A study estimates that Facebook and Google must pay publishers for the use of their news content between $11.9 billion and $13.9 billion a year in the United States alone. The results of this report, Paying for news: what Google and Meta owe US ??publishers, were announced this morning in an event organized by the Medios.org Observatory at the Círculo de Bellas Artes that brought together the main media outlets. country information (Grupo Godó, Atresmedia, El Confidencial, Henneo, Prisa and Vocento) with some of the promoters of the study, such as the media and technology expert from Columbia University, Anya Schiffrin, and the economist Haaris Mateen from the University from Houston. The Nobel Prize winner in economics, Joseph E. Stiglitz, and the professor of marketing and journalism at the University of Navarra, Ángel Arrese, have also attended.
The study, also signed by the economist and consultant of The Brattle Group, Patrick Holder, has designed, among other issues, a methodology to calculate the economic compensation that the Facebook and Google Search platforms should pay news publishers for the use of news content, in case the legislative proposal Journalism Competition
According to the authors, the current agreements between these platforms and news publishers do not reflect the total value generated by news content on the platforms. The study estimates that these platforms owe publishers between 11.9 billion and 13.9 billion dollars a year in the United States alone, and explains the methodology they have used to make this calculation that could be applicable in other countries to determine what they consider a “fair price” to the publishers.

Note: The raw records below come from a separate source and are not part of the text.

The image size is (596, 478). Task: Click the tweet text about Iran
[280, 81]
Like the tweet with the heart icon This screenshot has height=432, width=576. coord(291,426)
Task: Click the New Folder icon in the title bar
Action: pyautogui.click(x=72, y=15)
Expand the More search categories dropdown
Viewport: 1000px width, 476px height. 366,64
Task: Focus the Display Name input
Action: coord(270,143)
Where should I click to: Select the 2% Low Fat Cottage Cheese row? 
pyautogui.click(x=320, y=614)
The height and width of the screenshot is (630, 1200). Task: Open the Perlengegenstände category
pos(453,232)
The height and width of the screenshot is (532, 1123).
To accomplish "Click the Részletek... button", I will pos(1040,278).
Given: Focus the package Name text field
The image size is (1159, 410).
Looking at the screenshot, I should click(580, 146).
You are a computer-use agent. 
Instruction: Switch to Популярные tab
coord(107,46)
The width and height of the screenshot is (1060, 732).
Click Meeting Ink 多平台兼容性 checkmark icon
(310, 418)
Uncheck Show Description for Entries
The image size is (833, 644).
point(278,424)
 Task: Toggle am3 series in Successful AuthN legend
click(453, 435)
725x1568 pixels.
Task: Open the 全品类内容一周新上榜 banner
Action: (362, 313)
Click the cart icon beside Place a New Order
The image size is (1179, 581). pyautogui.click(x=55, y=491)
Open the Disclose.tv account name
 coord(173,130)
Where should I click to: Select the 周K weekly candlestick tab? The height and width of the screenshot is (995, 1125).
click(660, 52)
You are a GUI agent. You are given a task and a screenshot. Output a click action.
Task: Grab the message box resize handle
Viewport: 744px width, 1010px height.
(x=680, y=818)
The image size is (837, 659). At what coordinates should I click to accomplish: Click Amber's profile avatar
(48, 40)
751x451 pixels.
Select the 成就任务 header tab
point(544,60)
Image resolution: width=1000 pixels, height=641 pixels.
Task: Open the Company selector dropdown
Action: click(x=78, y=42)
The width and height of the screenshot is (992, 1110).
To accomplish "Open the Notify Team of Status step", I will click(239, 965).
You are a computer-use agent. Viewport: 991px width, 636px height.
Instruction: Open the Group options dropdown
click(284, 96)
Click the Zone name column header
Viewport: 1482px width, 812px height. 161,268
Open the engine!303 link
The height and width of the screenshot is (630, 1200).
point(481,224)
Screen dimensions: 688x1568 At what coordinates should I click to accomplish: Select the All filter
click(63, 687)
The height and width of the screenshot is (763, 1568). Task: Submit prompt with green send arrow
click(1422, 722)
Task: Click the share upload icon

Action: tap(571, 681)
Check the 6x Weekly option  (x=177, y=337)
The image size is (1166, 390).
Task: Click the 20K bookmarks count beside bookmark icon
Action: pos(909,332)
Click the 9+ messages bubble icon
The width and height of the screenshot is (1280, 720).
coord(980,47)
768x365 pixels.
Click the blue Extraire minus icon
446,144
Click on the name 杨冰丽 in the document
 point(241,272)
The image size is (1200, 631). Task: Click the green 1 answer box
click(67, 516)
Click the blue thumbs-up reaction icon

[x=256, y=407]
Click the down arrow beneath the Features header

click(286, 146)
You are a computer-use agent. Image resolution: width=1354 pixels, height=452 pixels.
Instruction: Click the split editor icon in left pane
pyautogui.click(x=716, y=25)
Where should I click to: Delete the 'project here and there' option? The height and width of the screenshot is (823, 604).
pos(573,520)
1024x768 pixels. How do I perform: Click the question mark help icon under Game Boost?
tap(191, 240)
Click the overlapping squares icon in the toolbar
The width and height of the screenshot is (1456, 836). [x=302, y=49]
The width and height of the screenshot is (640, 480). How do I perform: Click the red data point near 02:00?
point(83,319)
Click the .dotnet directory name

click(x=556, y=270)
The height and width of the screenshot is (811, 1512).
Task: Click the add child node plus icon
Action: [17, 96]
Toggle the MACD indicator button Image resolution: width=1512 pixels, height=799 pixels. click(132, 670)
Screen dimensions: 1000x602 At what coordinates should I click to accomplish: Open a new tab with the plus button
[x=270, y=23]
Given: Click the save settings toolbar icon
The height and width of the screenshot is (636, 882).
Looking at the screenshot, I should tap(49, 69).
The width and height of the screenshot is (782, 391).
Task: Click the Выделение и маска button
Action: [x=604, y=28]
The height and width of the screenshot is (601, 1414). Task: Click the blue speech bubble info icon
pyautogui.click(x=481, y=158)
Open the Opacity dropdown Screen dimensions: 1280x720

“We wanted to make a transparent methodology that can be verified and also replicated in other countries,” explains Schiffrin, one of the promoters of the study, and member of the Advisory Council of the Media Observatory.
Spain was a pioneer in negotiation between media and platforms by introducing a legal framework that regulated the mandatory collective management of publishers’ rights, but this was no longer mandatory in 2021 with the transposition of the Copyright Directive. From then on, the negotiation of economic compensation for the use of news content by technology companies is at the discretion of the parties, which in practice opt for bilateral agreements, the conditions of which are unknown to the rest. This procedure, in the opinion of many experts, does not favor transparency and ends up harming smaller media outlets that do not have the same negotiating power.
In the last two years, some countries, such as Australia and Canada, have passed special legislation to force platforms to reach a fair agreement with the media. In 2024, an increase in alliances of news publishers around the world is expected to try again to obtain payments from Google, and possibly from Meta, influenced by the success of the Australian Media Bargaining Code, approved in 2021.
These alliances will be useful for the negotiations that must be carried out with technological platforms in the context of the expansion of AI, which uses news content in its large language models.